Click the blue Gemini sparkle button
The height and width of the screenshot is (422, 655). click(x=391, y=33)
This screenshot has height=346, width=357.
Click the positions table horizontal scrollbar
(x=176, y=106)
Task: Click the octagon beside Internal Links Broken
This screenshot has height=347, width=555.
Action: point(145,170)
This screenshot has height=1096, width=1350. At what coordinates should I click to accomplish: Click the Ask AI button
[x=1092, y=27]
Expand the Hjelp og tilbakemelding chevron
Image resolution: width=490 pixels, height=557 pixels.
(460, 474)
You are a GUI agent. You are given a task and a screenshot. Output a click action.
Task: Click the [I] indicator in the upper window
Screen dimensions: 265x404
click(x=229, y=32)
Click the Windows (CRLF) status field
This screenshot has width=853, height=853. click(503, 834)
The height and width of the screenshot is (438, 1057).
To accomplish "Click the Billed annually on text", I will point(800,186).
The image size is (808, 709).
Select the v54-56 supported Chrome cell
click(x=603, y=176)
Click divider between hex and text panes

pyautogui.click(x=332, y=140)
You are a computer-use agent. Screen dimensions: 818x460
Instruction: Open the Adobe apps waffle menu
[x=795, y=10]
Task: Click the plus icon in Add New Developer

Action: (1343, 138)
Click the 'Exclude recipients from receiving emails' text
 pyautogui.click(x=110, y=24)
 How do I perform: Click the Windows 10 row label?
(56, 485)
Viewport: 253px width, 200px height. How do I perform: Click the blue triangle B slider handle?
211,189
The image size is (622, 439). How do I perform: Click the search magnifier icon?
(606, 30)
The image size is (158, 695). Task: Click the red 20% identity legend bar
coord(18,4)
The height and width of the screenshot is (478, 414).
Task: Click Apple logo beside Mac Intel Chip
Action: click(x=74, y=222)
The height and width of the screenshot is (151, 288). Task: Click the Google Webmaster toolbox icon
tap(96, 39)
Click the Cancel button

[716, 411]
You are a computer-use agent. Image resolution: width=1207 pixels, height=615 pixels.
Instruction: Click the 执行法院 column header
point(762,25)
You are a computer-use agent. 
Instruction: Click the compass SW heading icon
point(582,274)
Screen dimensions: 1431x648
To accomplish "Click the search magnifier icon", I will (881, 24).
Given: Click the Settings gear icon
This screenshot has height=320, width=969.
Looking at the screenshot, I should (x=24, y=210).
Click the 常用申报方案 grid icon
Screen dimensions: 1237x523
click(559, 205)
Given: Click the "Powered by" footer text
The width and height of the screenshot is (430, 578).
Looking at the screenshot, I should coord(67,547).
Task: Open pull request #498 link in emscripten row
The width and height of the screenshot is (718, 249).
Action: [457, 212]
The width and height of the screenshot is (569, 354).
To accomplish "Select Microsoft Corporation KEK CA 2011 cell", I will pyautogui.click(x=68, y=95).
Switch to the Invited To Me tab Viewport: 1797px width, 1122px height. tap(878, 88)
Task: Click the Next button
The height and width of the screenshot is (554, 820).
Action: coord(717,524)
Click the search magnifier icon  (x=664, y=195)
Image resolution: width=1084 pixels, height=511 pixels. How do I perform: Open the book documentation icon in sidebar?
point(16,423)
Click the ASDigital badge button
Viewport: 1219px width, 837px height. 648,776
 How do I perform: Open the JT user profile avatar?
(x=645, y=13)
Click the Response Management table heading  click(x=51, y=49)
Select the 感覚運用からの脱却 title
──────
WHAT IS BEING ASKED: Nothing in the records may change. Print all of them.

PROBLEM SOLUTION:
Click the blue Gemini sparkle button
The height and width of the screenshot is (422, 655). click(x=391, y=33)
This screenshot has height=346, width=357.
Click the positions table horizontal scrollbar
(x=176, y=106)
Task: Click the octagon beside Internal Links Broken
This screenshot has height=347, width=555.
Action: point(145,170)
This screenshot has height=1096, width=1350. At what coordinates should I click to accomplish: Click the Ask AI button
[x=1092, y=27]
Expand the Hjelp og tilbakemelding chevron
Image resolution: width=490 pixels, height=557 pixels.
(460, 474)
You are a GUI agent. You are given a task and a screenshot. Output a click action.
Task: Click the [I] indicator in the upper window
Screen dimensions: 265x404
click(x=229, y=32)
Click the Windows (CRLF) status field
This screenshot has width=853, height=853. click(503, 834)
The height and width of the screenshot is (438, 1057).
To accomplish "Click the Billed annually on text", I will point(800,186).
The image size is (808, 709).
Select the v54-56 supported Chrome cell
click(x=603, y=176)
Click divider between hex and text panes

pyautogui.click(x=332, y=140)
You are a computer-use agent. Screen dimensions: 818x460
Instruction: Open the Adobe apps waffle menu
[x=795, y=10]
Task: Click the plus icon in Add New Developer

Action: (1343, 138)
Click the 'Exclude recipients from receiving emails' text
 pyautogui.click(x=110, y=24)
 How do I perform: Click the Windows 10 row label?
(56, 485)
Viewport: 253px width, 200px height. How do I perform: Click the blue triangle B slider handle?
211,189
The image size is (622, 439). How do I perform: Click the search magnifier icon?
(606, 30)
The image size is (158, 695). Task: Click the red 20% identity legend bar
coord(18,4)
The height and width of the screenshot is (478, 414).
Task: Click Apple logo beside Mac Intel Chip
Action: click(x=74, y=222)
The height and width of the screenshot is (151, 288). Task: Click the Google Webmaster toolbox icon
tap(96, 39)
Click the Cancel button

[716, 411]
You are a computer-use agent. Image resolution: width=1207 pixels, height=615 pixels.
Instruction: Click the 执行法院 column header
point(762,25)
You are a computer-use agent. 
Instruction: Click the compass SW heading icon
point(582,274)
Screen dimensions: 1431x648
To accomplish "Click the search magnifier icon", I will (881, 24).
Given: Click the Settings gear icon
This screenshot has height=320, width=969.
Looking at the screenshot, I should (x=24, y=210).
Click the 常用申报方案 grid icon
Screen dimensions: 1237x523
click(559, 205)
Given: Click the "Powered by" footer text
The width and height of the screenshot is (430, 578).
Looking at the screenshot, I should coord(67,547).
Task: Open pull request #498 link in emscripten row
The width and height of the screenshot is (718, 249).
Action: [457, 212]
The width and height of the screenshot is (569, 354).
To accomplish "Select Microsoft Corporation KEK CA 2011 cell", I will pyautogui.click(x=68, y=95).
Switch to the Invited To Me tab Viewport: 1797px width, 1122px height. tap(878, 88)
Task: Click the Next button
The height and width of the screenshot is (554, 820).
Action: coord(717,524)
Click the search magnifier icon  (x=664, y=195)
Image resolution: width=1084 pixels, height=511 pixels. How do I perform: Open the book documentation icon in sidebar?
point(16,423)
Click the ASDigital badge button
Viewport: 1219px width, 837px height. 648,776
 How do I perform: Open the JT user profile avatar?
(x=645, y=13)
Click the Response Management table heading  click(x=51, y=49)
Select the 感覚運用からの脱却 title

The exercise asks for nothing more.